Paris, théâtre de la Bastille jusqu’au 1er juillet 2011

Loin d’eux de Laurent Mauvignier

un monde de taiseux

Loin d'eux de Laurent Mauvignier

Porter des textes littéraires à la scène est une entreprise périlleuse. On en a une preuve actuellement avec la mise en espace du magnifique roman de Russel Banks, De beaux lendemains, qui, malgré le talent de grands acteurs, ne parvient pas à restituer tout ce qui fait la beauté et la force du livre. Pas très convaincante non plus, la proposition des Possédés avec Planète du russe Evguéni Grichkochevts. Mais cette fois, c’est le texte qui tombe à plat ; exception faite de quelques fugitives percées, il n’a pas le mordant de Comment j’ai mangé du chien, interprété par l’auteur lui-même.

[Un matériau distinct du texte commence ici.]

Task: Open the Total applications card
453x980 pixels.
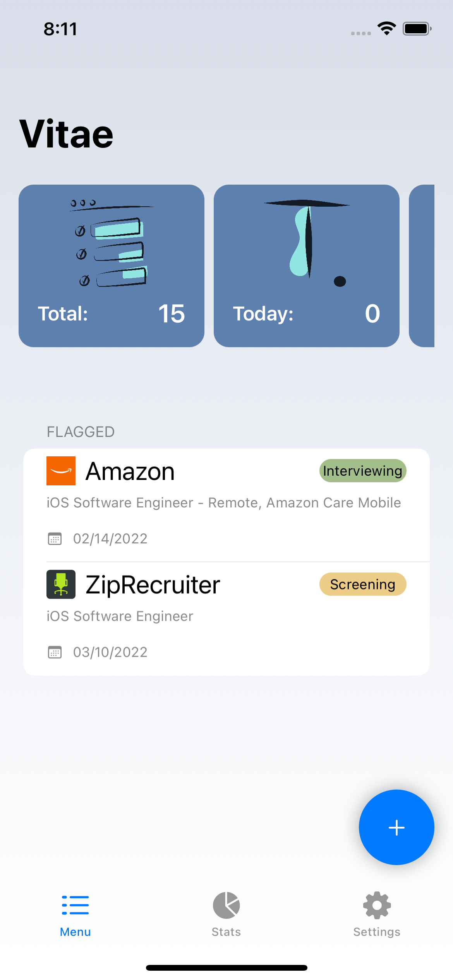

A l’inverse, Rodolphe Dana, du même collectif Les Possédés, a véritablement rencontré l’écriture de Laurent Mauvignier dont il restitue toute la singularité du point de vue et du style avec une belle fidélité. Dans ce premier roman percutant, Mauvignier a choisi le principe de la narration multiple pour tisser un récit kaléidoscopique autour de la figure de Luc qui entremêle les voix des proches, du père, de la mère, du frère, etc. et de Luc lui-même. Une famille frustre où la parole ne circule pas et dans laquelle Luc étouffe de ce silence pesant. Il mourra de ce défaut de communication comme une plante meurt par manque d’irrigation. Et personne n’a rien vu venir, évidemment. Le problème de chacun c’est de ne pas savoir regarder l’autre ; tout le monde aime Luc mais personne ne le lui dit, ne le connaît ni ne le comprend.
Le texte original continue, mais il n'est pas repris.